Example of a spider diagram output, which uses the same information captured in Fig. 2, but summarizes the information in a different way.

1.2. Environmental envelope model (EEM)

In cases of new development, answers to many of the questions in the SBQ might be unknown or highly uncertain. Thus, stakeholders need a starting point for evaluating what aspects of the river environment could benefit from investigation. The purpose of the EEM is to estimate the likelihood of a given river function being affected by a hydropower project based on a few attributes of that project. While the model relies on empirical data, it should be viewed as highly uncertain and does not replace the results of the questionnaire. Rather, the model provides another line of evidence of what river functions may be relevant to address. The EEM is a predictive model of environmental impacts of hydropower suggested for use in situations of new development, i.e. File C listed in Table 1.

All envelopes and VBA programming required to estimate likelihoods are provided in File C. The raw data used to develop envelopes is provided in File F and includes a list of river function indicators documented for a given dam and attributes for each dam used as predictor variables in the EEM.

On the “Model” spreadsheet within File C, users can fill out values within the table at the top of the page using the best available data (Fig. 1c). Missing values are allowed. Users have the option of selecting weights to influence the importance of each predictor variable (Fig. 1d), although calibrated weights are provided and are recommended for further use (also provided in File F). All calculations for envelopes are made within the “Model_calc” spreadsheet in file C (Fig. 1d). This spreadsheet provides the probability values for all 247 envelopes (Fig. 1d). Each envelope represents the individual influence of each predictor variable on the likelihood of impacting a river function indicator. Users are cautioned to not adjust any values or formatting on this spreadsheet unless they are familiar with the program and underlying data.

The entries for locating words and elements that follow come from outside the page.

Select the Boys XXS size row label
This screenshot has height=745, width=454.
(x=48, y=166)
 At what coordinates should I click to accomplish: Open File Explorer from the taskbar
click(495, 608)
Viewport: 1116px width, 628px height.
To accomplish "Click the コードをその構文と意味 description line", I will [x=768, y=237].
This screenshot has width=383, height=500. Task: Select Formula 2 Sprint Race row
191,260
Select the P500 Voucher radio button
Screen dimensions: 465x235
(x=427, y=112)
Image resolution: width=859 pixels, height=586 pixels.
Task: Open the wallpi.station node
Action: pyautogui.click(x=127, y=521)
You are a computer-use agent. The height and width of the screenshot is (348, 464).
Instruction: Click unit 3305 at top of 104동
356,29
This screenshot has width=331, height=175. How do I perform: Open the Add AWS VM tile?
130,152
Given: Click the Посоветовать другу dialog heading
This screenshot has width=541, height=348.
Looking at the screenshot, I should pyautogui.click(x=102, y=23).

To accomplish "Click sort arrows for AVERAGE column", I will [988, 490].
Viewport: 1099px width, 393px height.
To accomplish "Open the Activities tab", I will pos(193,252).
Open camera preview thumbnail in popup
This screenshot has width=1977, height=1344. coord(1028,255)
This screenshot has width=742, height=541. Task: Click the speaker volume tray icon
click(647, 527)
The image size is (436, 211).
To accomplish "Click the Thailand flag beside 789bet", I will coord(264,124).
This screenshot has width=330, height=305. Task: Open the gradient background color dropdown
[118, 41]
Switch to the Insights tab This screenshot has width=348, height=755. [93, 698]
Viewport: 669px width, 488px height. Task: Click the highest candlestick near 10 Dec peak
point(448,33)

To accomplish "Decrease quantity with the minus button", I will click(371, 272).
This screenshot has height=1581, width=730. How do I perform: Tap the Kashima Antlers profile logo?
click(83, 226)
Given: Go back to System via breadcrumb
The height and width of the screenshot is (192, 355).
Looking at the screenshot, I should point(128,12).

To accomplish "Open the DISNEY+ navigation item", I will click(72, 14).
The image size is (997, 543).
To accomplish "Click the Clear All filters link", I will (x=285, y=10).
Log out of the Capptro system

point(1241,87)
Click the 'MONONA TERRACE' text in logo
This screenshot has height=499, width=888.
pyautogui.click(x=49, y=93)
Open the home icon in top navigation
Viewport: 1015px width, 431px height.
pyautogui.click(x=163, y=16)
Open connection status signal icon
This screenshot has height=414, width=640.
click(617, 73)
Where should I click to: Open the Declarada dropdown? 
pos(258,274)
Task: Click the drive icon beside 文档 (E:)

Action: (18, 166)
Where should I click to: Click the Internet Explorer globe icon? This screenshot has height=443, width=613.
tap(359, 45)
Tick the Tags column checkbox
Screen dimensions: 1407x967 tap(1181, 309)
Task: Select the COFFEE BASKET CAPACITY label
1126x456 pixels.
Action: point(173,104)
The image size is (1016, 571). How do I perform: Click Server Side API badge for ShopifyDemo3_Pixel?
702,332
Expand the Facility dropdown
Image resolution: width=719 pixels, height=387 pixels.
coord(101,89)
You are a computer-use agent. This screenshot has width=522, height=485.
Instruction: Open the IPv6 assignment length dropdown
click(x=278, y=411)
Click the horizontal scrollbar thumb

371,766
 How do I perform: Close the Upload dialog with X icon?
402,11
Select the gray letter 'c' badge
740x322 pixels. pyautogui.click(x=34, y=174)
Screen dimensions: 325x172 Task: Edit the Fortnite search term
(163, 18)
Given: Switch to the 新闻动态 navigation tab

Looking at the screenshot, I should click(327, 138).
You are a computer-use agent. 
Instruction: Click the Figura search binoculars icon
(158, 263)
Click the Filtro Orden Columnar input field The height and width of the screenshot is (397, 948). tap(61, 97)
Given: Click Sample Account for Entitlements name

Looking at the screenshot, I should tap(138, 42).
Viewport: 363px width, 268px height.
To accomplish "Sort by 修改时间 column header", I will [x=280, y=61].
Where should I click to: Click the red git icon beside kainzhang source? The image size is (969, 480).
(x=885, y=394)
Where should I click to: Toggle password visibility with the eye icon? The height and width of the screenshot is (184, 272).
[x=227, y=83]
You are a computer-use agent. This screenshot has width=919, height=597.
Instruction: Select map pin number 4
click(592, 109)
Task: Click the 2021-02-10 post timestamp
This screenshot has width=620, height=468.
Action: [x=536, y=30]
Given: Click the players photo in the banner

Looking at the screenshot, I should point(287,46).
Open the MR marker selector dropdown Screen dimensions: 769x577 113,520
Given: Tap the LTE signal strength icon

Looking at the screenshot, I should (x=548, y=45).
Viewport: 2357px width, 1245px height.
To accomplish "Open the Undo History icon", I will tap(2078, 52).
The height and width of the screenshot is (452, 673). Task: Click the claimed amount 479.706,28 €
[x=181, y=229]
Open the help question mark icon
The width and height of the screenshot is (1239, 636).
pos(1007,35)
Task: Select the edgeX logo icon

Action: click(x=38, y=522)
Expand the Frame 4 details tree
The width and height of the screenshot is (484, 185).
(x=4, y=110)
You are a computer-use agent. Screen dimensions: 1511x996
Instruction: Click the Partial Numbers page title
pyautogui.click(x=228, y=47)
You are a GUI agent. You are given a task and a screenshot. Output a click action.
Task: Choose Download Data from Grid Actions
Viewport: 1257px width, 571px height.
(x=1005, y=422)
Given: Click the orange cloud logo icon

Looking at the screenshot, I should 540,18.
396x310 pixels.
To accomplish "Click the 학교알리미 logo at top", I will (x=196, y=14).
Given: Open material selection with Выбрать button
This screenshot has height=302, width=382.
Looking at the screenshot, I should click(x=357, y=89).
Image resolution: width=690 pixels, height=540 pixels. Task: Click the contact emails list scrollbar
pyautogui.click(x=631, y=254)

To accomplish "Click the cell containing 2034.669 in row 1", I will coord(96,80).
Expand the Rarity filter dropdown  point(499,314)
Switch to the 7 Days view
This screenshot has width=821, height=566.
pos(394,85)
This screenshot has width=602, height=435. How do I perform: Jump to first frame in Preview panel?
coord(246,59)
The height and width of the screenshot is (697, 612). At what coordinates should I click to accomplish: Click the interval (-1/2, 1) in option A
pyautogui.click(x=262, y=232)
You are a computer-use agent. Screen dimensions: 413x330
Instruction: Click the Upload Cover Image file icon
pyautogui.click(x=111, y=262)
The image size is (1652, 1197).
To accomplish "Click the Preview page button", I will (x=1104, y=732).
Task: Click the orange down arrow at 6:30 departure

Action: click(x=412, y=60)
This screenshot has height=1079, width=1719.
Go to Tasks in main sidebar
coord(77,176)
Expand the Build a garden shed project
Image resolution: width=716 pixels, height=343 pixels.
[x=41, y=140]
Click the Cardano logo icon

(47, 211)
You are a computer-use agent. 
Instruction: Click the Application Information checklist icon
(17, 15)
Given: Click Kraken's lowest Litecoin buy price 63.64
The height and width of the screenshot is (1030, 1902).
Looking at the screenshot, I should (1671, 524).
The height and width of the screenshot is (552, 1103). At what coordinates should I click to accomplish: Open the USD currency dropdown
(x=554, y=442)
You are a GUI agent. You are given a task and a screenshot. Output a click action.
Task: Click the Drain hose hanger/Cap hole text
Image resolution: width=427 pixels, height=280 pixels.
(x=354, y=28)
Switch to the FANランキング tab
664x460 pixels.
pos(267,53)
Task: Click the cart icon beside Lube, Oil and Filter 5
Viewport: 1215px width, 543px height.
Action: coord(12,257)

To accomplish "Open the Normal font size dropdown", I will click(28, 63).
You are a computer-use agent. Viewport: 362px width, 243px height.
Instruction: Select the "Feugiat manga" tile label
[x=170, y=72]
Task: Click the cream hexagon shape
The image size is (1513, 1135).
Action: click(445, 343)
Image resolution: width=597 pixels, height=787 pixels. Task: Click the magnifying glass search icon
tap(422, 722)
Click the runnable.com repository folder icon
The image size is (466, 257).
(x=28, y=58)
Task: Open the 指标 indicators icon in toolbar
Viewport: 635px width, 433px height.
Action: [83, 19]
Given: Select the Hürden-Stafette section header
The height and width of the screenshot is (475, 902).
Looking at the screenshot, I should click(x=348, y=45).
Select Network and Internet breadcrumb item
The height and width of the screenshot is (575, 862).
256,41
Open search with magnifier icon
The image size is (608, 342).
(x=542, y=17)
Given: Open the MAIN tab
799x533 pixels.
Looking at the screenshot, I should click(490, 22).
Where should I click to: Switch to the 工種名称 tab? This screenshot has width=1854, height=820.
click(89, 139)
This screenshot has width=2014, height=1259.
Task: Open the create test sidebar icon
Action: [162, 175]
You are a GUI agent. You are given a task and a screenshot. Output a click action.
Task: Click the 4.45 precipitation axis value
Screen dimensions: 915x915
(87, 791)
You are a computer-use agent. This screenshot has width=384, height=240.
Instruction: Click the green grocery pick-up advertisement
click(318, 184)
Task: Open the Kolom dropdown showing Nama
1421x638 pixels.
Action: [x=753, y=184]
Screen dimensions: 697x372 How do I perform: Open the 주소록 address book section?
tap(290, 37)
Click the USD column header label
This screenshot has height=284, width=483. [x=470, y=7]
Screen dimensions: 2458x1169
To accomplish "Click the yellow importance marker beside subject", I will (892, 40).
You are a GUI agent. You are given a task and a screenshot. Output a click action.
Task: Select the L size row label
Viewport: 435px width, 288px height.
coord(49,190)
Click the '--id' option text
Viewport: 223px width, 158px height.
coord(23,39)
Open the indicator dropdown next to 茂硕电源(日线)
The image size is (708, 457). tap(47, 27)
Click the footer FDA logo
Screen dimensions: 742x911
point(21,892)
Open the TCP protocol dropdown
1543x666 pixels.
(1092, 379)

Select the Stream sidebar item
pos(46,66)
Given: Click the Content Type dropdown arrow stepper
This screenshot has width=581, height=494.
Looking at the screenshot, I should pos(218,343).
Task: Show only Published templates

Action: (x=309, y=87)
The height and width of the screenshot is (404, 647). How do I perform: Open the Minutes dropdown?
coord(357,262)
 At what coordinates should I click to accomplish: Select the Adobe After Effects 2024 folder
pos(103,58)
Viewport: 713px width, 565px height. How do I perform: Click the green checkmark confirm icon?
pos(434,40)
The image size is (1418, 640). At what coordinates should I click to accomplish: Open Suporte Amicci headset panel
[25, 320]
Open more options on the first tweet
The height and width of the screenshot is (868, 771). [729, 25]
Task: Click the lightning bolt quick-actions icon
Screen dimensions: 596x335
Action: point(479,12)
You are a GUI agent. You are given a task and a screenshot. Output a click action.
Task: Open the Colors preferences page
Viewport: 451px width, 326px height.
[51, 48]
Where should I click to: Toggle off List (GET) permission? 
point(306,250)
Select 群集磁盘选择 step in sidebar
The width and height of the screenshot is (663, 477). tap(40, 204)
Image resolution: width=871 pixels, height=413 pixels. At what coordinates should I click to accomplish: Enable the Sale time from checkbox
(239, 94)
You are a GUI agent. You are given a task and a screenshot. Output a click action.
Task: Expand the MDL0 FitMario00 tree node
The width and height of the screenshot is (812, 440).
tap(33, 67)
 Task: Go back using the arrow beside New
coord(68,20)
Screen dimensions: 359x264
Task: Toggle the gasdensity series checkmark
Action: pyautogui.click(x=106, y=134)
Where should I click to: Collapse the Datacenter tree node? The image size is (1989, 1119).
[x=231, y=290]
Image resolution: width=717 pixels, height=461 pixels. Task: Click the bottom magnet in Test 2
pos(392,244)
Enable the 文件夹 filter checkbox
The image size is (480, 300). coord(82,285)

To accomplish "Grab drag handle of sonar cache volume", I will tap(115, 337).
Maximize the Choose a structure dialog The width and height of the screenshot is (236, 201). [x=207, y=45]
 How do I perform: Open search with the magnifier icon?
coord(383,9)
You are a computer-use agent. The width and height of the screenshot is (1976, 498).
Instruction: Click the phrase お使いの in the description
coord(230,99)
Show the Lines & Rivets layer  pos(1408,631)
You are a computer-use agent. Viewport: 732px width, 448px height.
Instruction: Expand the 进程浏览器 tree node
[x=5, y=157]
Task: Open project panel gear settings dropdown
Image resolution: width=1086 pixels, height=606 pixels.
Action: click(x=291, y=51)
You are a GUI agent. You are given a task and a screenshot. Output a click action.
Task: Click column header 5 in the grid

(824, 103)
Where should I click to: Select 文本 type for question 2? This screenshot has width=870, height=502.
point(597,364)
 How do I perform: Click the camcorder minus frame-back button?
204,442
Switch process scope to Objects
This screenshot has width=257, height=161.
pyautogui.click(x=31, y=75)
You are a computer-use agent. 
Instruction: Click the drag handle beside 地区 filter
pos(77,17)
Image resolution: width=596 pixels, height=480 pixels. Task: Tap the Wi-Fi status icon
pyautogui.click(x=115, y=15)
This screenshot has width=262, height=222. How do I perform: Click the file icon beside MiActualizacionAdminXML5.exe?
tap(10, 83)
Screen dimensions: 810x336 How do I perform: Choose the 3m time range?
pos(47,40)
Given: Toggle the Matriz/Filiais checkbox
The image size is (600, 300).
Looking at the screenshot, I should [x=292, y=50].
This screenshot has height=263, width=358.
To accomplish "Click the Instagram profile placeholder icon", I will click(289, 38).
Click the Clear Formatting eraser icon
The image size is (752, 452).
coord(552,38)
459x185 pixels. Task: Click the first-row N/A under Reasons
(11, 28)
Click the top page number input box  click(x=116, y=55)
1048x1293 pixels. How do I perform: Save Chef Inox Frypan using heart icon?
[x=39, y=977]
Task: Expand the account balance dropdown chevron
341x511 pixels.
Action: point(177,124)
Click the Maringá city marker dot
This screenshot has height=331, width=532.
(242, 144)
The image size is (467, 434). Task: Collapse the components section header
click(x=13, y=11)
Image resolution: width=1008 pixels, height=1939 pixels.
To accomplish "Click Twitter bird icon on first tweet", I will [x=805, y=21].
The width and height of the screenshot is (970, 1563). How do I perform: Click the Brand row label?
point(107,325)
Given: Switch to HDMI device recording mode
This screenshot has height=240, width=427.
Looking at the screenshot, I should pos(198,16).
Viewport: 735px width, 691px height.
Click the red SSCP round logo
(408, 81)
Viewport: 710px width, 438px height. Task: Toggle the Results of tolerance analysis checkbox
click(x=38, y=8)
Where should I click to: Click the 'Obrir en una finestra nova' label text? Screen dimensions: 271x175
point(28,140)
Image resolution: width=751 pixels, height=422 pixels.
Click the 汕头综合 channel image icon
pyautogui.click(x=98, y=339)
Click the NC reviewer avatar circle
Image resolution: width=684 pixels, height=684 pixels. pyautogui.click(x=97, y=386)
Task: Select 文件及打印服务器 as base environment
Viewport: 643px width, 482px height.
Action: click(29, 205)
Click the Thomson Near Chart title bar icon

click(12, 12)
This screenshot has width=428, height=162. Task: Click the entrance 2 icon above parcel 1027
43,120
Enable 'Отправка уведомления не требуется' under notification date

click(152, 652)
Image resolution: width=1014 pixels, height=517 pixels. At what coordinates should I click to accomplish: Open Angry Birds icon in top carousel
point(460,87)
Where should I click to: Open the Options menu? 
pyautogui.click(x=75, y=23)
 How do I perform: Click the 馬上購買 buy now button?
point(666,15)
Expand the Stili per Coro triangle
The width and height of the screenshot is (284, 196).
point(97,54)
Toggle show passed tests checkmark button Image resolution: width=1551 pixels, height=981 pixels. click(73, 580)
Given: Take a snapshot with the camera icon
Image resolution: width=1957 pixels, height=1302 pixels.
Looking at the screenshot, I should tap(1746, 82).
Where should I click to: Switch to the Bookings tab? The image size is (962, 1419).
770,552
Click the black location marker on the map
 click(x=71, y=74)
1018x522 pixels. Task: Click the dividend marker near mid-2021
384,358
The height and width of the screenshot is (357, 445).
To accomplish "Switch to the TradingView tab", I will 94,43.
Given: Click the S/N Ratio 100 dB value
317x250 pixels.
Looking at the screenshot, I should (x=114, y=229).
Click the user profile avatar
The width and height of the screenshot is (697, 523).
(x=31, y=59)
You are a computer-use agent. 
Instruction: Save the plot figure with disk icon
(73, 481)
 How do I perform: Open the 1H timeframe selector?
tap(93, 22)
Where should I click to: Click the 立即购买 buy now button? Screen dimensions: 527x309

Probability values for both upper and lower thresholds are provided and can be interpreted as maximum and minimum values, respectively. Probability values from envelopes for all predictor variables are combined to calculate a range of likelihood of river function indicator impact (see methods section). Once the table is filled, the thresholds will automatically populate with values, which are reflected in the range plot (Fig. 6). The upper and lower thresholds are also reflected in the Spider Diagram and are plotted along with results of the SBQ (Fig. 7).

Fig. 6.

Fig. 6

Example of the range plot output from the Environmental Envelope Model showing the range of likelihoods that a river function indicator is impacted. The values entered to render those likelihoods are also provided in the table above the range plot.

Fig. 7.

Fig. 7

Example of the spider diagram output showing results of the range plot from the Environmental Envelope Model (same information from Fig. 6).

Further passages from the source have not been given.